PRB Articles


The Strategy Of Staying Power

The Strategy Of Staying Power

By Faith Gregor

Recreation programming is a balancing act—keeping up with trends without investing too heavily in the trendy, finding new energy for long-term programs, standing out without spending a fortune, etc.

Apex Park and Recreation District (PRD), located in the northwest Denver suburb of Arvada, Colo., has served its community since 1956, so the district has had plenty of opportunities to meet various programming challenges.

A glance at the district’s 1975 activity guide, in comparison with the current guide, attests to the staying power of popular seasonal programs, including track and field, junior golf, and summer camps.

For Apex PRD, the most influential, cost-effective, and reliable predictor of success is dedicated and knowledgeable staff members who are passionate about their program and the students. The district has been conscientious in hiring a high-caliber staff, and fortunate that many of them return year after year.

Seriously Interested In Children
Such is the case in the district’s summer day camp for 7- to 12-year-olds, headquartered at Secrest Youth and Teen Center. Gaby Garcia, the 2015 camp director, started working for the district in 2009 when she was 18 years old. She’s funny, energetic, and intuitive about kids of all ages, and she cites “education by Secrest” as one of her main strategies for quality interaction with the campers, teens, and toddlers who frequent the facility.

--------

- CHALLENGE 1: According to the article on recreation programming, since what year has Apex Park and Recreation District served its community?
- CHALLENGE 2: Duplicate the part of the article on recreation programming starting with "Recreation programming is" and going on through "a fortune, etc.".
- CHALLENGE 3: Go on with the article on recreation programming from the point at which it stops.

- STORED DATA:

--------

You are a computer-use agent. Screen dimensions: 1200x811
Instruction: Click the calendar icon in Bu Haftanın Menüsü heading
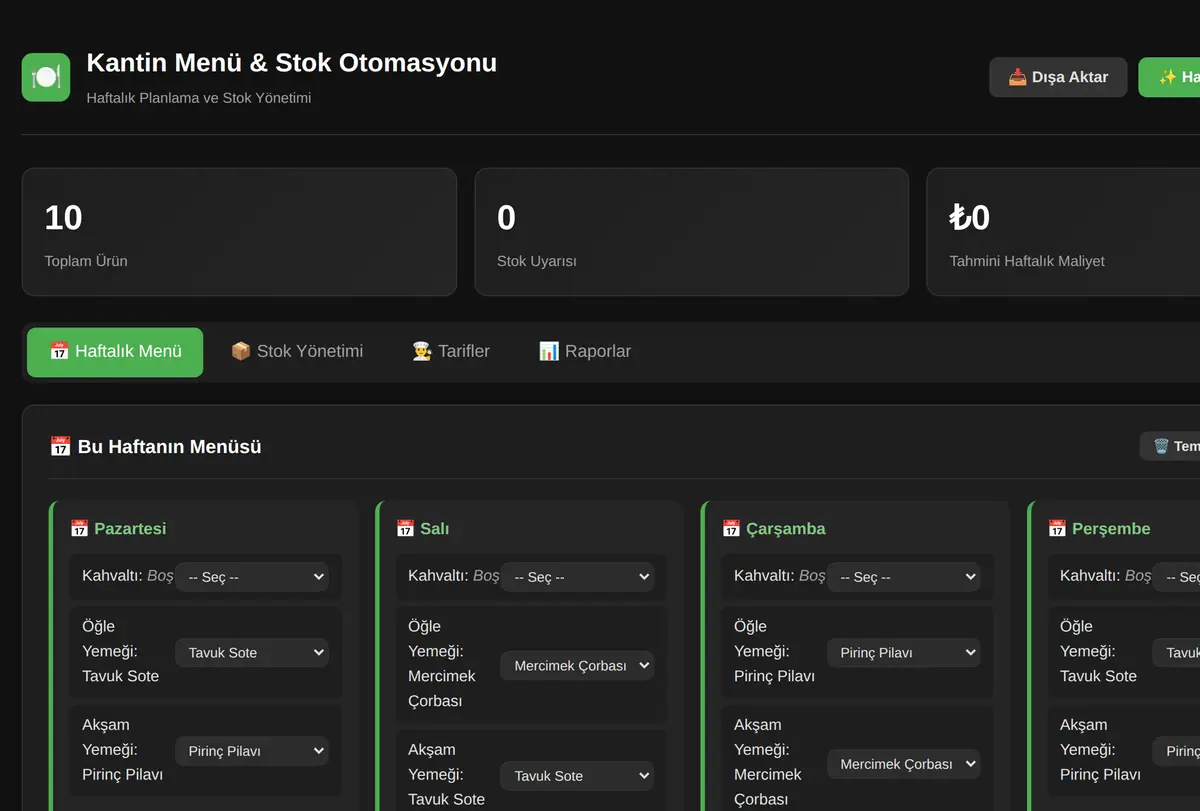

--------

- EXPECTED OUTPUT 1: Since 1956.

- EXPECTED OUTPUT 2:
Recreation programming is a balancing act—keeping up with trends without investing too heavily in the trendy, finding new energy for long-term programs, standing out without spending a fortune, etc.

- EXPECTED OUTPUT 3:
The summer day camp has filled to capacity with a waiting list for the past several years. Denver has many choices for summer camps—around 500 in the metro area—so standing out in a crowd that large is no small feat. Economic ups and downs, greater interest in specialized camps, heightened parent expectations, and an ever-growing number of choices have challenged the district to compete harder. But stressing its high-quality, loyal staff members, and variety of activities proved to be the simplest and best solution. The 2015 summer-camp sellouts, combined with returning staff and stringent hiring guidelines, can be attributed in large part to the camp’s philosophy, which appears in the annual activity guide: “Why choose us? Most importantly, we are sincerely interested in your child.”

Showing Enthusiasm
The Junior Golf program at Indian Tree Golf Club has operated under a similar philosophy since the program began more than 40 years ago under former golf director Vic Kline. Currently, the program is thriving under the direction of Rudy Castaneda, Assistant Operations Manager and P.G.A. Head Professional. The program has won several awards since its inception, including one in 2015 for Castaneda—the Colorado P.G.A. Youth Player Development Award.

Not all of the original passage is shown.